I’m curious why these three methods exist for achieving the same result and would like to understand any differences among them, especially in terms of performance.
Could you please help clarify why these three methods exist, what differentiates them, and if there are any performance differences among them?
Environment
TensorRT Version:
GPU Type:
Nvidia Driver Version:
CUDA Version:
CUDNN Version:
Operating System + Version:
Python Version (if applicable):
TensorFlow Version (if applicable):
PyTorch Version (if applicable):
Baremetal or Container (if container which image + tag):
Relevant Files
Please attach or include links to any models, data, files, or scripts necessary to reproduce your issue. (Github repo, Google Drive, Dropbox, etc.)
Steps To Reproduce
Please include:
- Exact steps/commands to build your repro
- Exact steps/commands to run your repro
- Full traceback of errors encountered
The reason these three methods exist is because they each have their own advantages and disadvantages. In terms of performance, the second method, .pth → .onnx → .engine, is generally the most efficient. This is because the ONNX format is optimized for TensorRT. The .pth → .wts → .engine method is the simplest method, but it can be less efficient and slower than the other two methods. The .weights → .engine method is typically efficient, but it can be less efficient for models that have a large number of parameters and difficult to use.

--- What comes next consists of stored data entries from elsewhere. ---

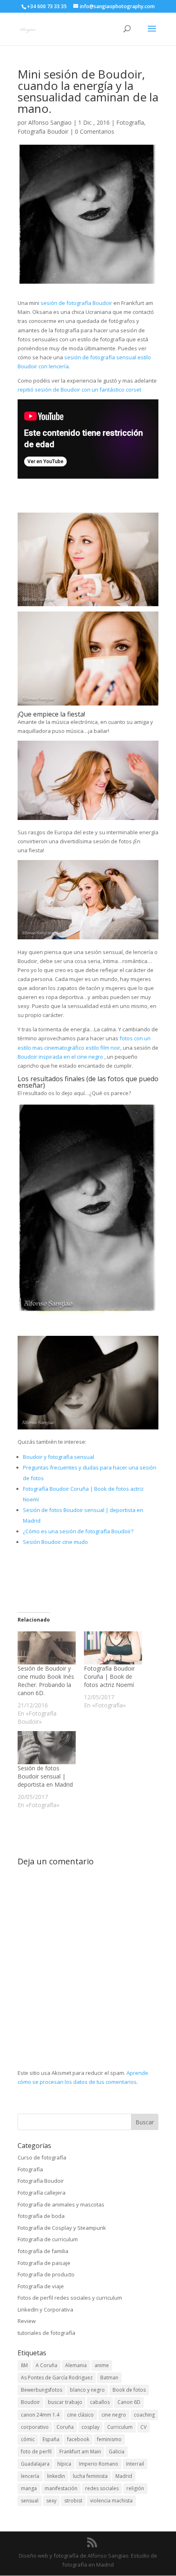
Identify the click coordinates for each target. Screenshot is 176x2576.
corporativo (35, 2427)
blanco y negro (87, 2389)
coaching (144, 2414)
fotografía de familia (43, 2251)
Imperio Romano (98, 2463)
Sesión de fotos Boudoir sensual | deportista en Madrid (46, 1776)
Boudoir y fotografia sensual (58, 1456)
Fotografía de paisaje (44, 2263)
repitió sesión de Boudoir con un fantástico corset (79, 389)
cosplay (90, 2427)
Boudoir (30, 2402)
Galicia (116, 2451)
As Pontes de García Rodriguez (57, 2377)
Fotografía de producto (46, 2274)
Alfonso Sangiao (50, 122)
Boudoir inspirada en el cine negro (60, 1056)
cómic (28, 2439)
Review (27, 2321)
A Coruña (46, 2365)
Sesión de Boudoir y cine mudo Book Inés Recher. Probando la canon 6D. (46, 1680)
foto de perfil (36, 2451)
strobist (73, 2500)
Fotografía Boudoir (43, 131)
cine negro (114, 2414)
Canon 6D (128, 2402)
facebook (78, 2439)
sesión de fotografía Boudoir (75, 303)
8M (24, 2365)
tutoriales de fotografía (46, 2332)
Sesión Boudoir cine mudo (55, 1542)
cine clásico (80, 2414)
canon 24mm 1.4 (40, 2414)
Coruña (65, 2427)
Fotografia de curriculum (48, 2239)
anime (102, 2365)
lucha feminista (90, 2476)
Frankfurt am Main (80, 2451)
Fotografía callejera (41, 2192)
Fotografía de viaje (41, 2286)
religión (135, 2488)
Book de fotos (129, 2389)
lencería (30, 2476)
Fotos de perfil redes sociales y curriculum (70, 2297)
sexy (51, 2500)
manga (29, 2488)
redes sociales (102, 2488)
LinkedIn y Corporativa (45, 2309)
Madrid (123, 2476)
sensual (29, 2500)
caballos (100, 2402)
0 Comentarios (94, 131)
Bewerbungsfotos (41, 2389)
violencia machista (111, 2500)
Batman (109, 2377)
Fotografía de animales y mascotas (61, 2204)
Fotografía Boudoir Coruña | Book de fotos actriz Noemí (109, 1676)
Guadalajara (35, 2463)
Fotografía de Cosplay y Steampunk (62, 2227)
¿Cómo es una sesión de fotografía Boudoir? (78, 1531)
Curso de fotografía (42, 2157)
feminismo (109, 2439)
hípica (64, 2463)
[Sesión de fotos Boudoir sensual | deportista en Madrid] (47, 1747)
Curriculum (120, 2427)
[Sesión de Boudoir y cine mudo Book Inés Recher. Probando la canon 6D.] (47, 1647)
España (51, 2439)
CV (143, 2427)
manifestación (61, 2488)
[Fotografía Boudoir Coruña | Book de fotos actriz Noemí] (113, 1647)
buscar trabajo (65, 2402)
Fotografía (130, 122)
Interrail (135, 2463)
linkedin (56, 2476)
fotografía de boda (41, 2216)
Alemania (76, 2365)
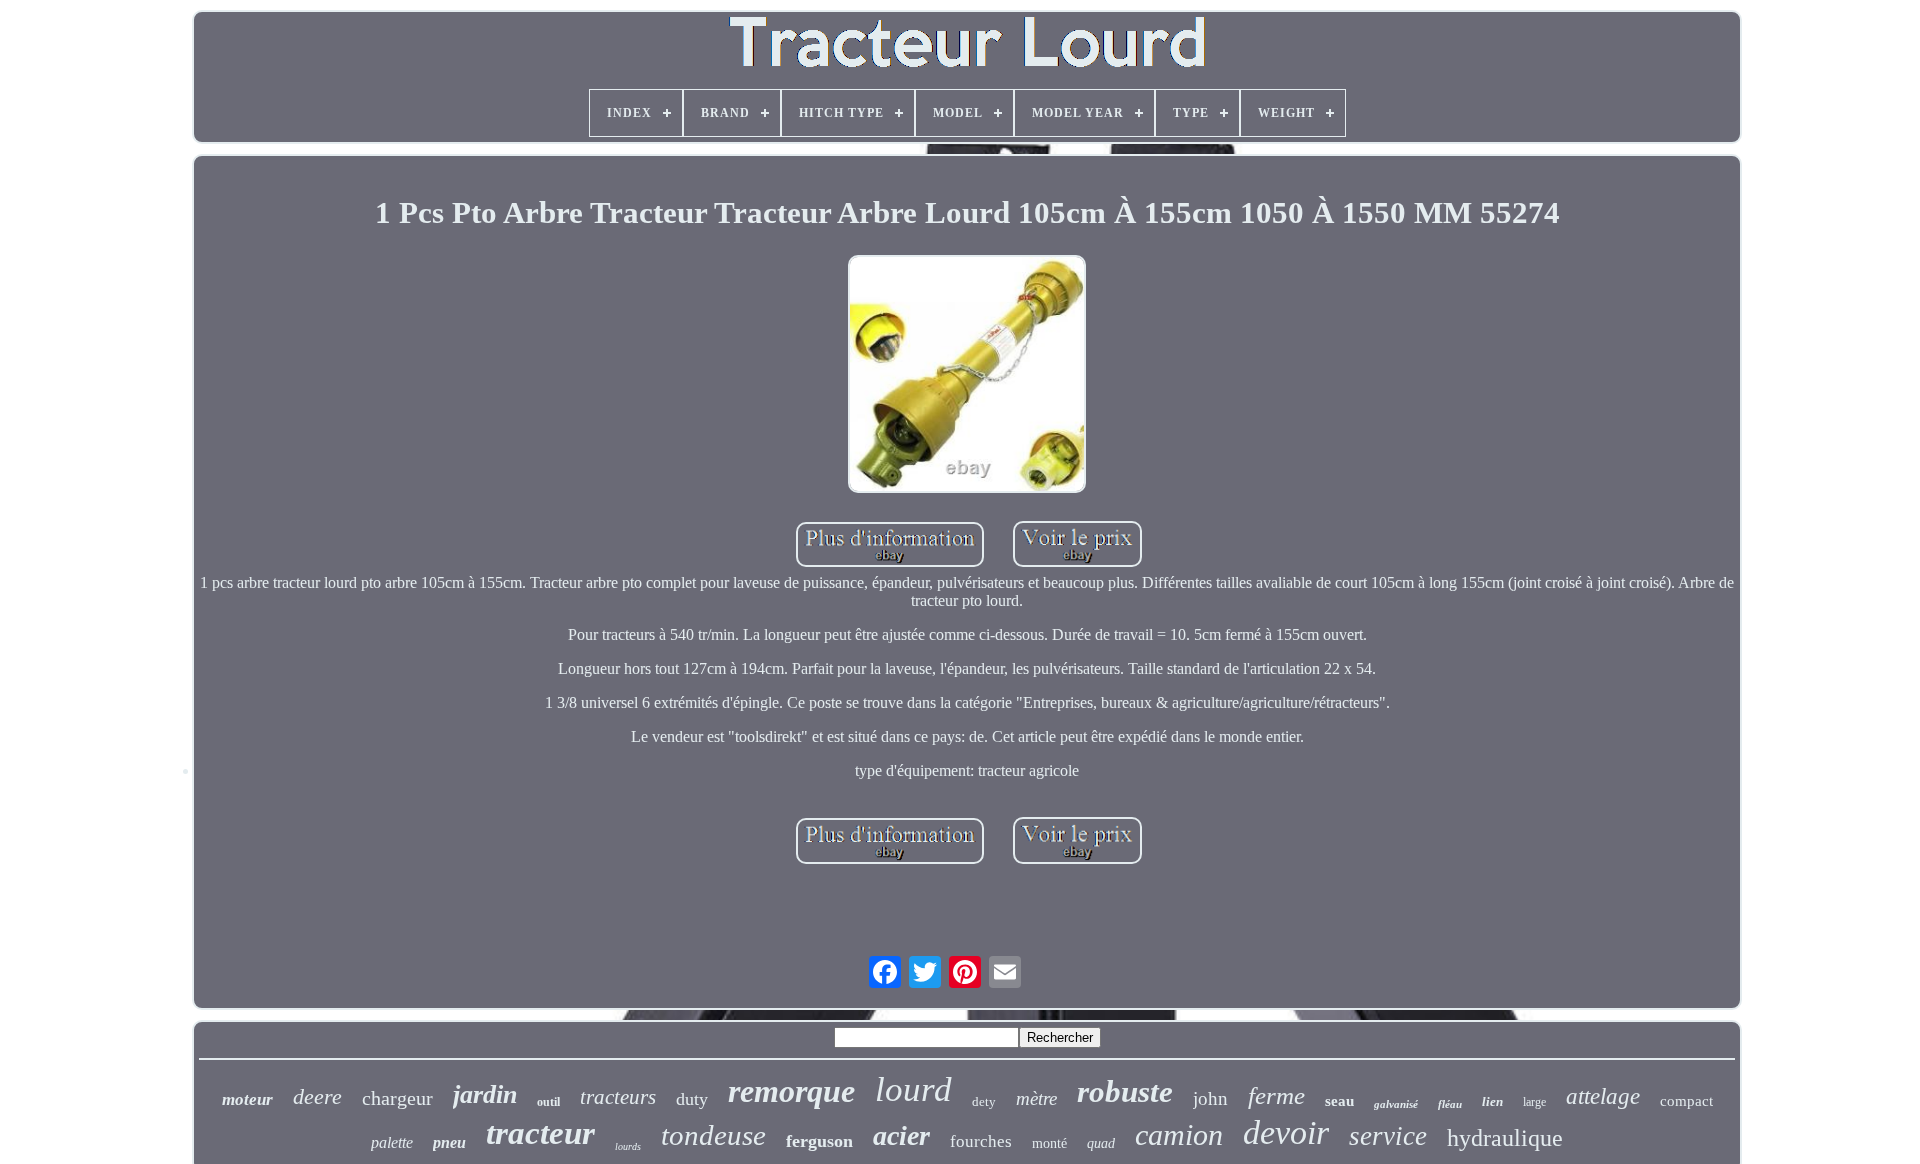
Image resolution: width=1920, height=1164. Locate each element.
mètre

The best method for creating a TensorRT engine depends on the specific model and the desired performance. If you are using a model that was trained using PyTorch, and you are not concerned about performance, then the .pth → .wts → .engine method is the simplest option.
If you are using a model that was trained using another framework or if you are concerned about performance, then the .pth → .onnx → .engine method is a good option.
If you are using a model that was trained using a custom framework, then the .weights → .engine method is the best option.
I hope the above information is helpful to you.
Please refer to the TensorRT documentation for more information.
https://docs.nvidia.com/deeplearning/tensorrt/index.html
Thank you.
1 Like
I’m truly grateful that you answer my question helpful, and I’ve read them all.
Regarding the content mentioned in the link you provided, I accessed the link you provided and searched for the mentioned content, but I couldn’t find it.
Can you please provide me with the links to the materials or websites where I can find the information you mentioned in your previous responses? Thank you again…!